Of course, the average person who is the subject of a Wikipedia article does not have nearly the importance of those three. After all, most professions of the 21st century have a more even gender balance than Roman emperors did. So perhaps the gender gap can be made up for further along the ranks of notability, down with us normal people. This does raise an interesting question: perhaps the ideal gender ratio is not simply a fixed number, but instead a function of the strictness of notability criteria? If anyone were tasked with coming up with a list of, say, the 50 most historically influential people to have ever lived, for example, presumably no one but the most hardline egalitarian would try to include precisely 25 women. On the other hand, going in the other extreme, an encyclopedia that tried to list every person who has ever lived (currently estimated at 117 billion people), i.e. having no notability filter whatsoever, would, if successful, end up with an almost exact gender balance.

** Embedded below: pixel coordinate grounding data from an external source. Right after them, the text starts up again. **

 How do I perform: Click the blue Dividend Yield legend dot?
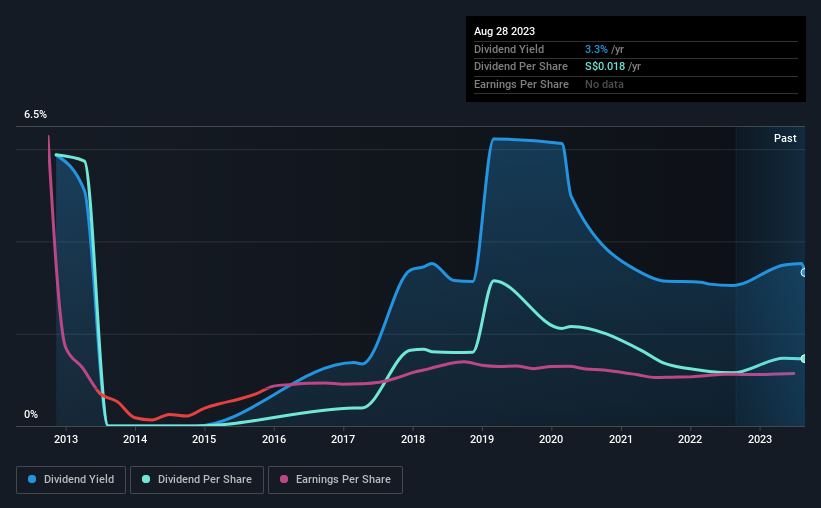coord(32,479)
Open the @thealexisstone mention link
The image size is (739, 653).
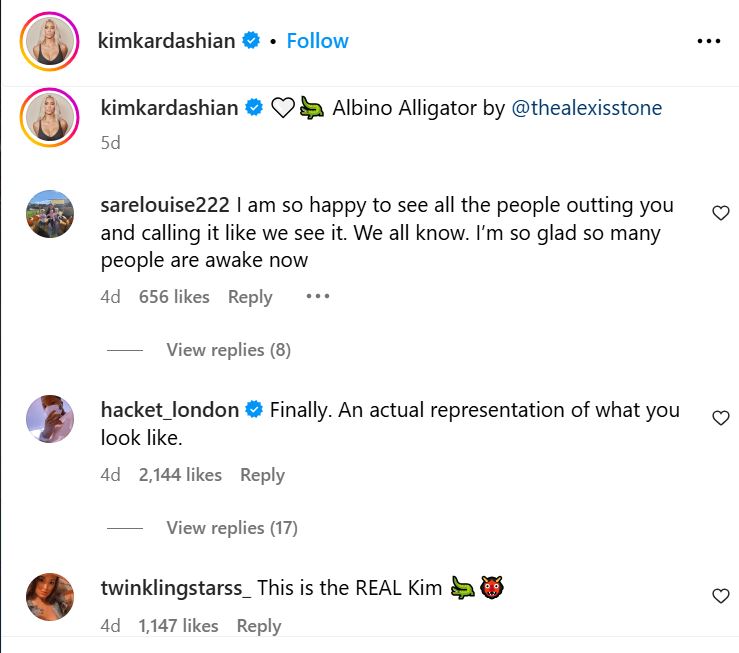[586, 108]
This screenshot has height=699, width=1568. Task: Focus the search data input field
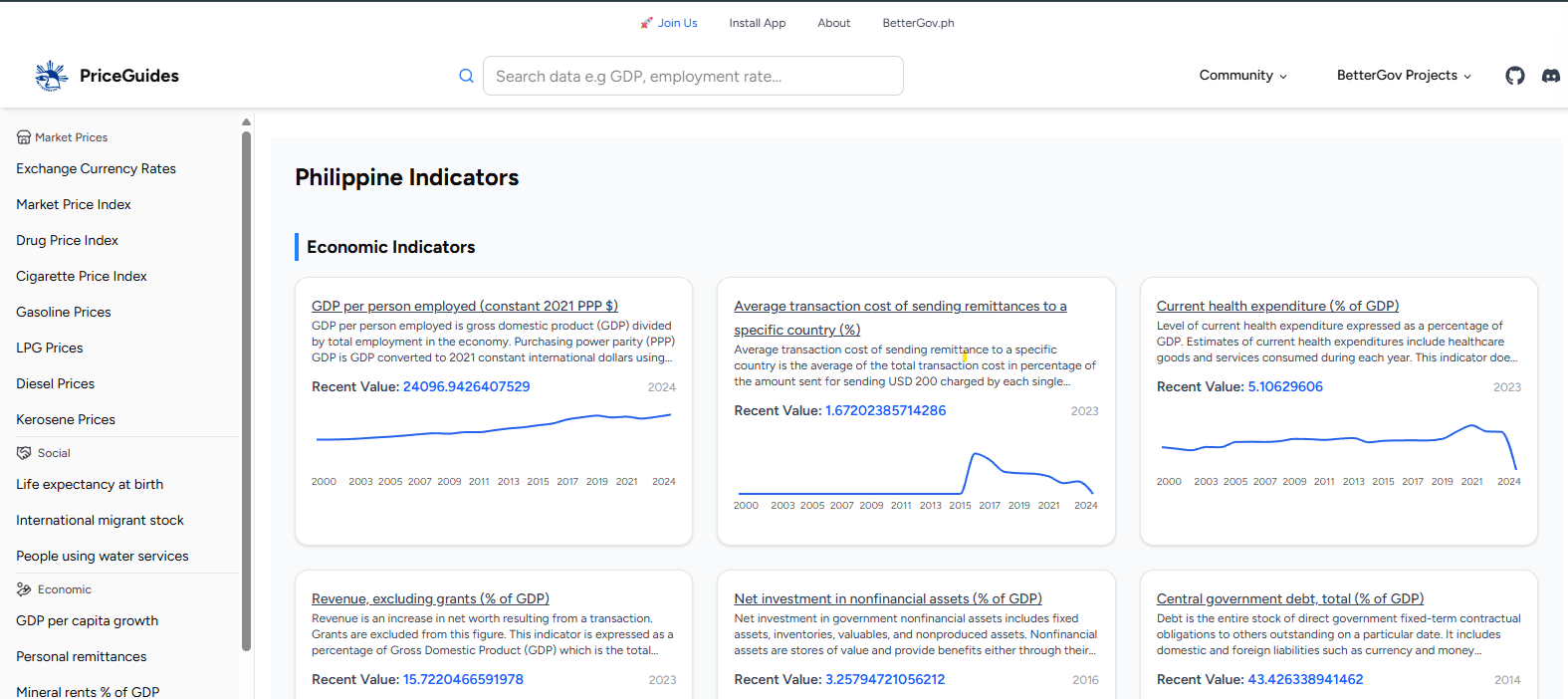pyautogui.click(x=693, y=76)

Analyzing the notable subject lists

All of this sort of discussion might remain at the level of hand-waving and philosophizing, but there actually are ways to bring some real analysis to this discussion. Extremely helpful here are two different Wikipedia-based initiatives that have attempted to create lists of the most important subjects to cover: "List of articles every Wikipedia should have" and "Vital articles in Wikipedia". Both of these are actually multiple lists: "List of articles every Wikipedia should have" holds 1,000 subjects, while its spinoff listing, "List of articles every Wikipedia should have/Expanded" holds roughly 10,000 subjects. Meanwhile, "Vital articles in Wikipedia" is a set of 5 lists, each one a different "level": the level 1 list holds 10 articles, the level 2 list holds 100 articles, the level 3 list holds 1,000 articles, level 4 holds 10,000 articles, and level 5 holds 50,000 articles.

The level 1 and level 2 listings for "Vital articles" hold no individual people, so that leaves a total of five lists, all carefully curated and maintained, which attempt to contain the most important topics — including the most important people who have ever lived. The careful curation is important, because, looking through the lists, it's hard to dismiss these lists as motivated by any specific political or geographic bias; these lists really do seem to represent an impressive — and dare I say successful — effort to come up with something like a reasonable arbiter of ultimate notability. Even the clichéd white male pop culture enthusiast who prefers to edit the Wikipedia article on, say, Tom Cruise rather than on Juana Inés de la Cruz will presumably have no negative impact on these lists.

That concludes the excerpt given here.